On Monday, Spartacus International Gay Guide released its annual Gay Travel Index, which ranks 197 countries and regions based on how LGBT-friendly they are. Canada, Portugal, and Sweden tied for the number one slot, while the U.S. lagged behind at number 47.
As Forbes reports, the U.S. has been steadily dropping in rank these past few years. In 2017, it was number 34. In 2018, it fell to number 39. Now, it’s at a measly number 47.
But the U.S. isn’t the only country that’s on the decline; Brazil and Germany have also been demoted.

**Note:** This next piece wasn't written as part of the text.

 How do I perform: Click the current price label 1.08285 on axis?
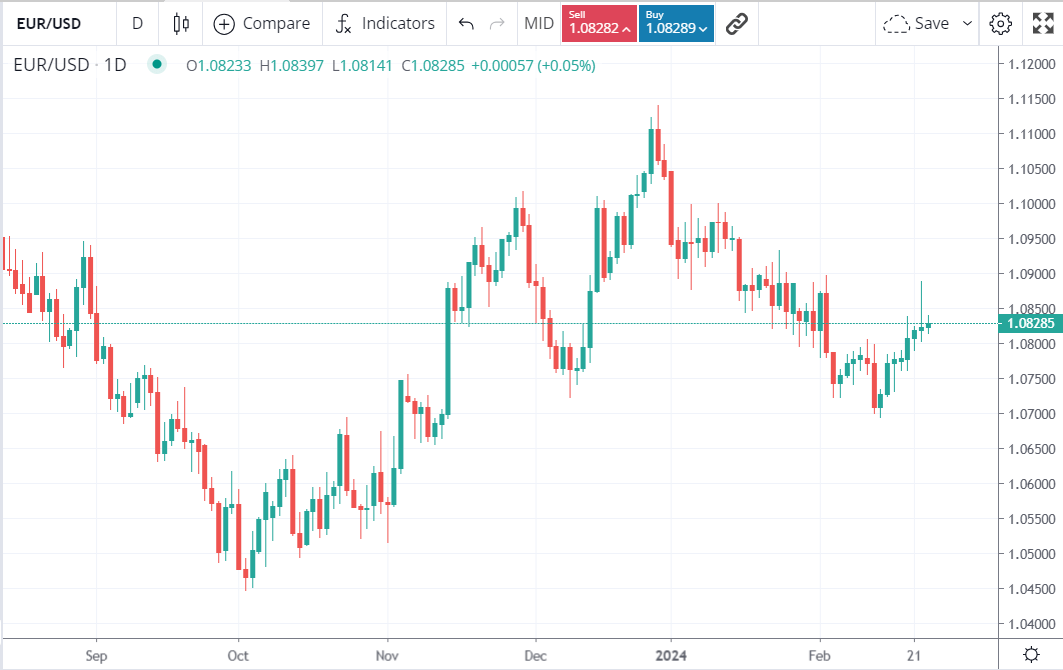click(x=1029, y=324)
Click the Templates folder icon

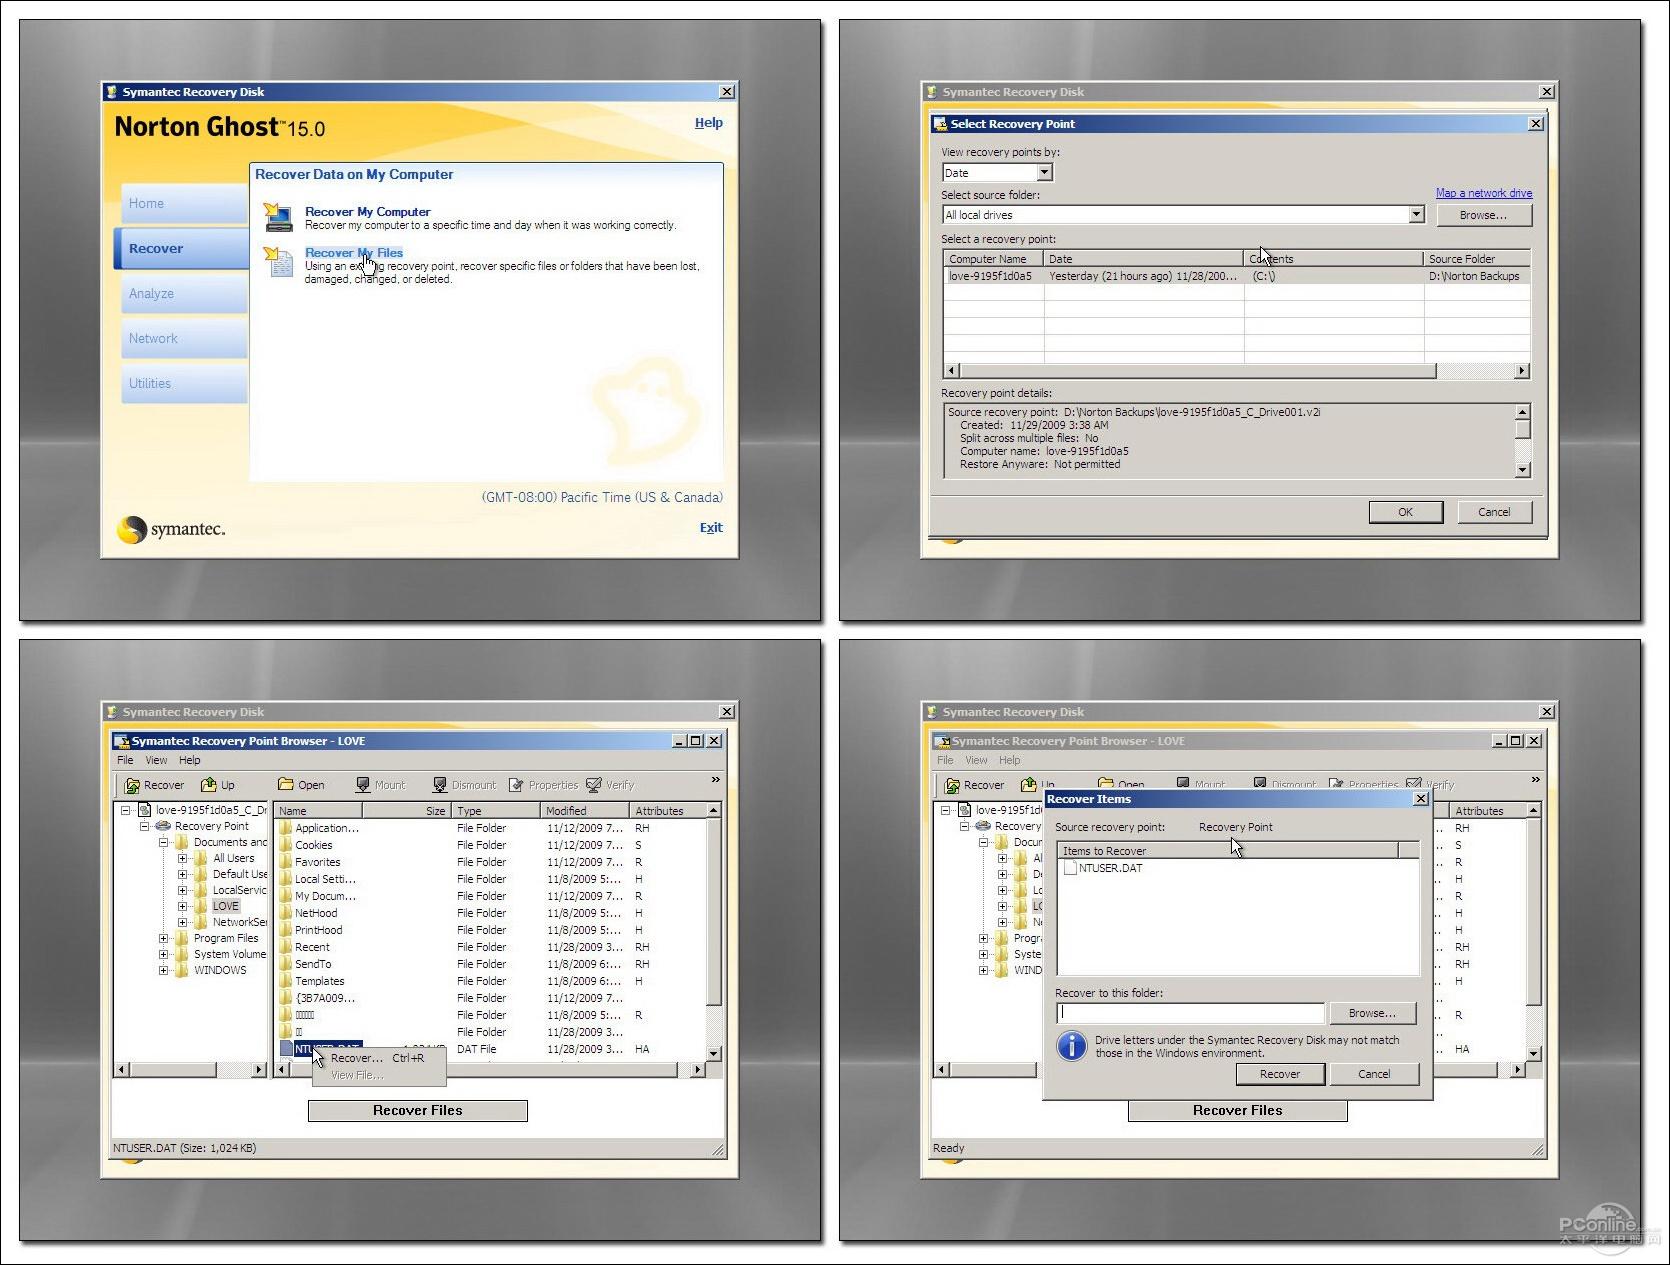pos(286,981)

“In both Brazil and the USA, the cause lies in the right-wing conservative governments and their initiatives to revoke LGBT rights that have been achieved, as well as the associated increase in homophobic and transphobic violence,” the report reads. “In Germany, too, there has been an increase in violence against LGBT, the lack of modern legislation against transgenders and intersexuals and a lack of an action plan against homophobic violence have caused Germany to drop from third to 23rd rank.”
Of course, it’s not all bad. Some countries drastically improved their LGBT policies—and their rank increased because of it.

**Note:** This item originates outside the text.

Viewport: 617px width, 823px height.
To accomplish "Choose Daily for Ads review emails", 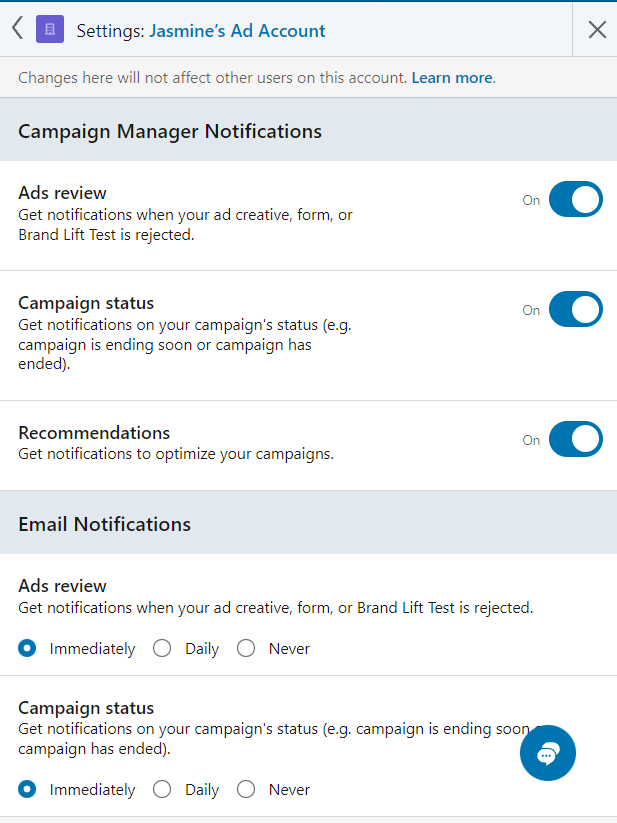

“Among the rising stars of the year is India, which, thanks to the decriminalization of homosexuality and an improved social climate, has risen from 104th to 57th rank. In Trinidad and Tobago and Angola, too, the criminalization of homosexual acts was abolished in 2018.”
On the other hand, some countries made little to no progress and retain the lowest rankings on the list. As a result, they are considered unsafe for LGBT travelers.
“Some of the most dangerous countries for LGBT travelers in 2019 include Saudi Arabia, Iran, Somalia and the Russian republic of Chechnya, where homosexuals face the death penalty just for being gay,” the report concludes.